Nickel nanoparticles: from toxicity to antibacterial activity
Nickel nanoparticles: from toxicity to antibacterial activity
Yousef Alaee Mollabashi,1,*Peyman sefidi,2Elahe Khalili,3
1. Department of Biology, Tabriz Branch, Islamic Azad University, Tabriz, Iran 2. Department of Biology, Tabriz Branch, Islamic Azad University, Tabriz, Iran 3. Department of Biology, Ardanil Branch, Islamic Azad University, Ardabil, Iran
Introduction: Over time and through various studies around the world, nanotechnology has reached where we see it today. Nanoparticles are one of the most valuable products in the development of nanotechnology. Nanoparticles of silver, gold, zinc, manganese, nickel, etc. are among the nanoparticles that have been produced and studied so far. The typical size of these particles is between 1 nanometer to 100 nanometers, but in some studies, this size is more than 100 nanometers. By reducing the particles size from micrometres to nanometers, extensive and important changes in the physical and chemical properties of the particles occur. One of the most important of these changes is the size of the surface to the volume. Due to their small size, nanoparticles can penetrate tissues, cells, biological structures, etc. in the human body, animals, pathogens, etc. and be effective. For many years, for various reasons, such as small size, nanoparticles charge, etc., concerns have been raised about the toxicity and dangerousness of such particles, which should be subjected to strict considerations and controls for use in clinical cases related to humans. However, regarding the antimicrobial properties of nanoparticles, various studies have been performed on particles such as silver, copper, zinc, iron, etc., and it has been proven that due to the effect on the cell wall and cell membrane of pathogens, the effect on the respiratory chain, induced planned death, and so on. Nickel in the periodic table of elements is a hard metal with a white-silver colour. Nickel nanoparticles are also black and spherical, which has been effective against various bacteria. However, in addition to this antibacterial property, these nanoparticles have toxic properties and side effects such as induction of oxidative stress, production of free radicals, etc. In this study, our aim is to provide an overview of the antibacterial and toxic properties of nickel nanoparticles.
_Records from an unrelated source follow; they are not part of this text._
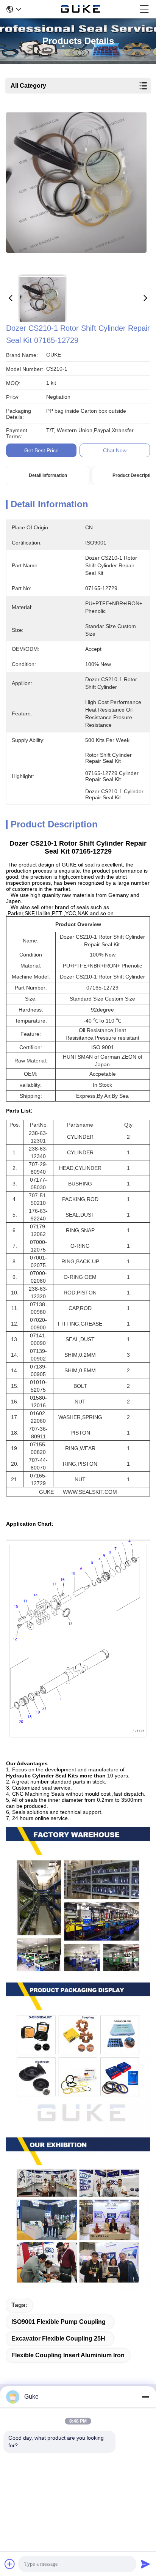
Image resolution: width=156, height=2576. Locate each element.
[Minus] (145, 2396)
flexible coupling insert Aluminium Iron (68, 2355)
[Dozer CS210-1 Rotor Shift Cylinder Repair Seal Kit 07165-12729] (76, 190)
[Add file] (10, 2563)
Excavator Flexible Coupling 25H (58, 2338)
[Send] (145, 2563)
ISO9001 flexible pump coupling (58, 2322)
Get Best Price (41, 450)
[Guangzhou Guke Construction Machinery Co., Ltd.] (80, 9)
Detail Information (48, 475)
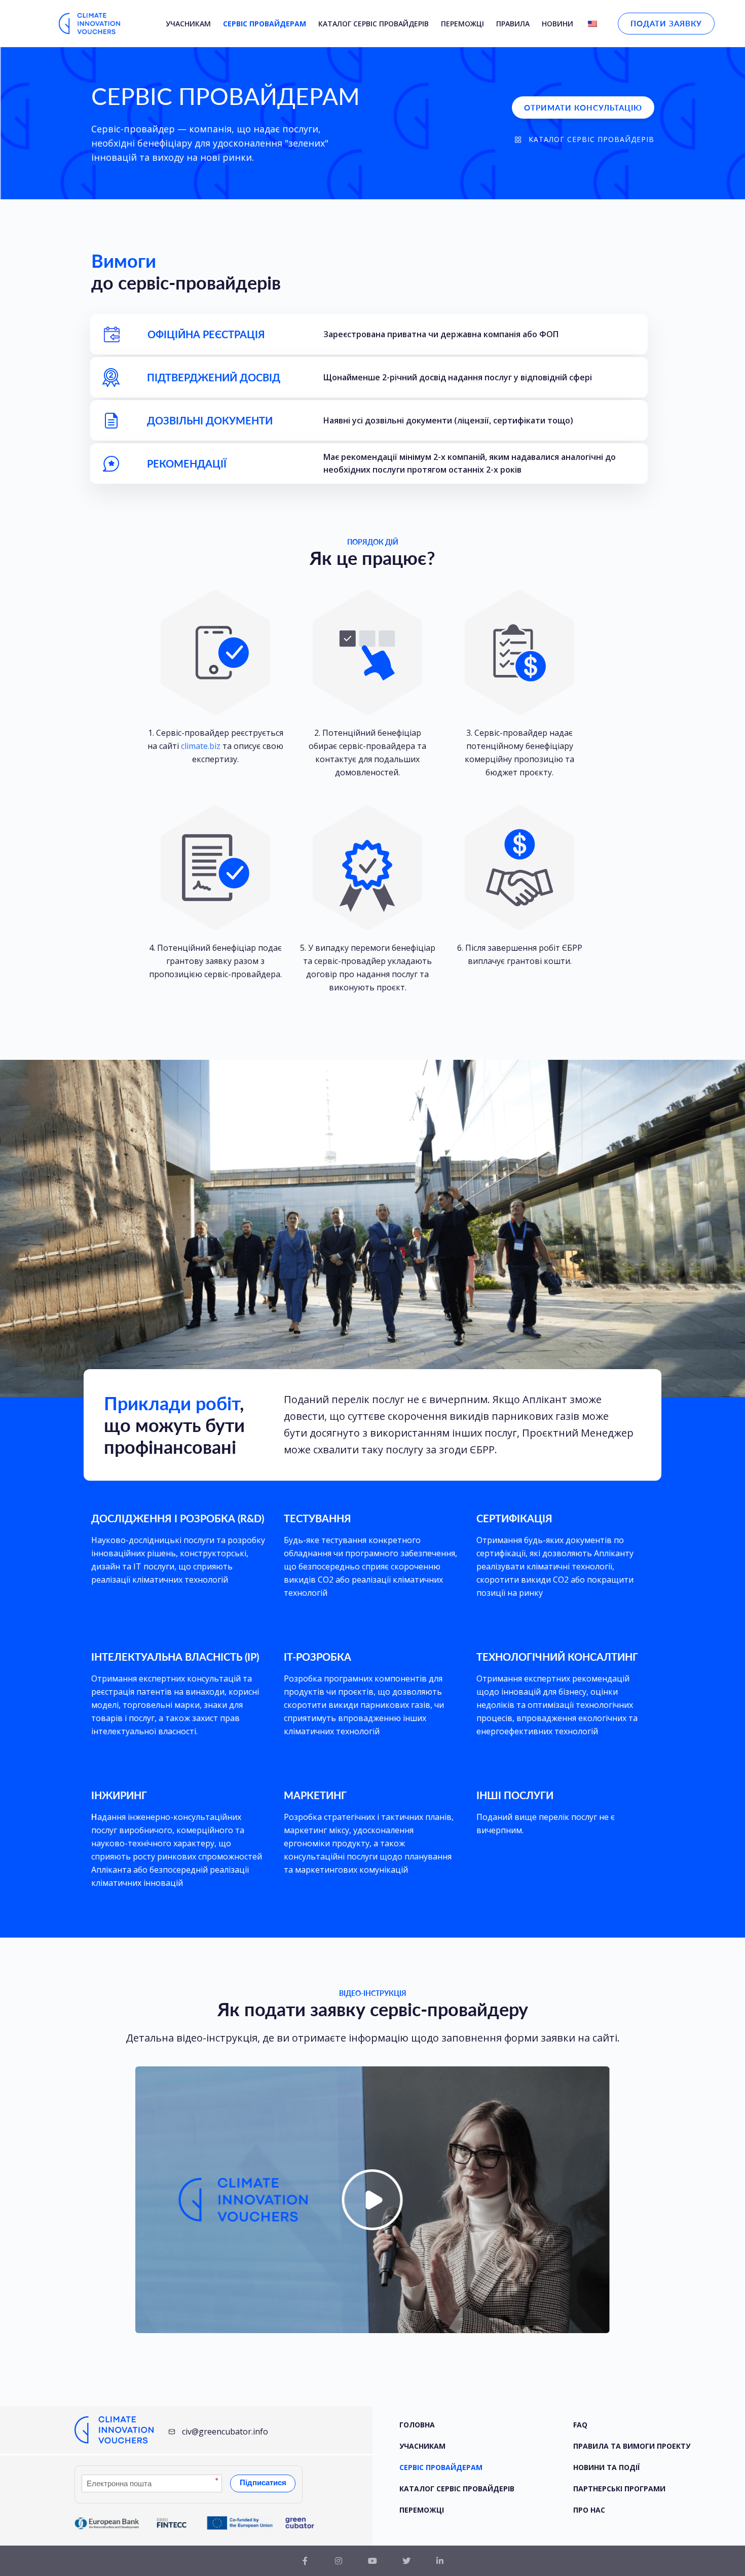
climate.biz (200, 746)
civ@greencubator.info (225, 2431)
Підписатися (263, 2482)
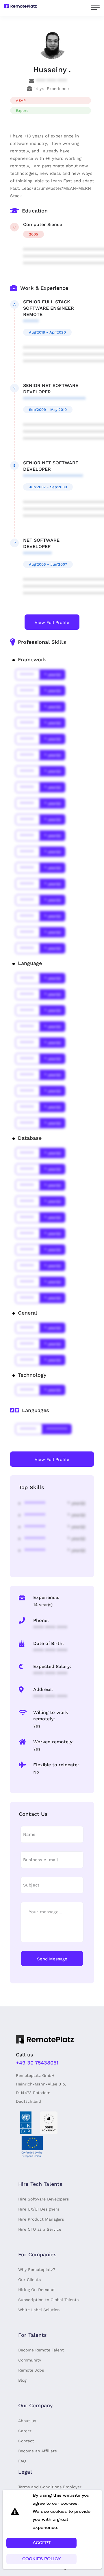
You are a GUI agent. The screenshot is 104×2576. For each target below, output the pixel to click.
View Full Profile (52, 622)
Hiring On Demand (36, 2289)
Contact (26, 2441)
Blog (22, 2380)
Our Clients (29, 2279)
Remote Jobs (31, 2370)
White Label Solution (39, 2309)
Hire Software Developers (43, 2199)
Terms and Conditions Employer (49, 2487)
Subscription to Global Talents (48, 2299)
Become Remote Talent (41, 2350)
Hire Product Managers (41, 2219)
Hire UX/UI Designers (38, 2209)
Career (24, 2430)
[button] (41, 2543)
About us (27, 2420)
Methods: Using keywords related to the purpose of this study, such as nickel nanoparticles and antibacterial activity of nickel nanoparticles and etc, we applied to find the desired references without applying a specific time interval.
Results: Endocytosis (active) and diffusion (passive) methods are used to adsorb nanoparticles into cells. According to the NTP and the IARC in previous years, nickel is carcinogenic element and is in the number one group. In one study, researchers suggested that one of the reasons for the decrease in catalase activity was the accumulation of free radicals and so on. On the other hand, nickel nanoparticles in high and low doses cause fluctuations in the concentration of catalase in the liver, which may be due to tissue damage caused by nanoparticles. In another study, the introduction of nickel nanoparticles into the body of the study model increased the levels of ROS and MDA. Various studies can be mentioned on the antimicrobial properties of nickel nanoparticles. The results of a study showed that the concentration and duration of contact of nickel nanoparticles with the pathogen are effective on its antibacterial properties. In another study, nickel nanoparticles were used on the biofilm of mupirocin-resistant Staphylococcus aureus and were able to kill it.
Conclusion: Further studies on the antimicrobial properties and negative effects of these nanoparticles can lead to more and better improvements.